Today, the Texas Public Policy Foundation published the paper Virtual Education in Texas.
“The state of Texas has created limitations on virtual education that have led to unexpected consequences, which were exacerbated during the COVID-19 pandemic,” said Emily Sass, policy director for Texas Public Policy Foundation’s Next Generation Texas Campaign. “Because of the Legislature’s prior reluctance to allow districts to develop virtual education resources, districts and the Texas Education Agency have had to create emergency solutions under daunting timelines.
“There is no one ideal education delivery system. Virtual education will not, and should not, replace the role of teachers in student’s lives; rather, it should extend it. Nor should this modality be imposed upon students regardless of student or family preferences. Especially, but not only, in a time when safety is a concern for teachers, students, and their families, districts should be able to offer education in modalities that meet different student needs.”

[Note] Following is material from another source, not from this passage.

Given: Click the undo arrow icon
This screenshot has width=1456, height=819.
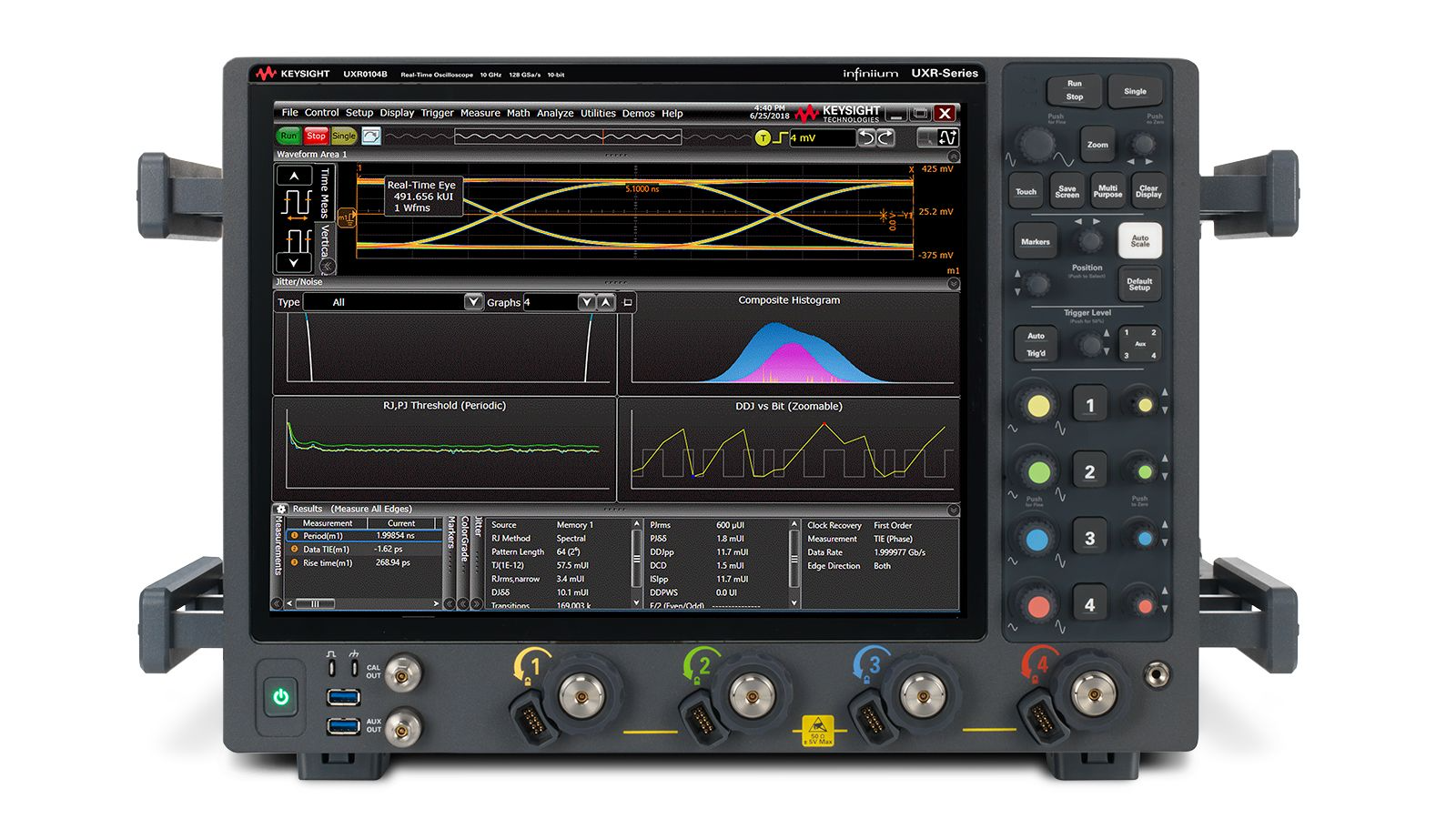Looking at the screenshot, I should (867, 137).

- From 2013 until spring of 2020, only 8 districts out of Texas’ approximately 1,200 were allowed to operate a full-time virtual program of study should they choose to.
- Having a system in place to support a smooth transition to and from a virtual setting could improve a district’s instructional continuity – or the entire state’s – in times of disaster.
- The COVID-19 pandemic has increased parents’, districts’, and teachers’ interest in taking advantage of virtual education.
- Current regulations limit the availability and flexibility of virtual programs in Texas. Making changes in the areas would help expand both school district and student agency.
- The state of Florida has one of the most robust virtual education networks in the country. Beginning in the 1990s, it has gradually incorporated virtual elements into its educational system.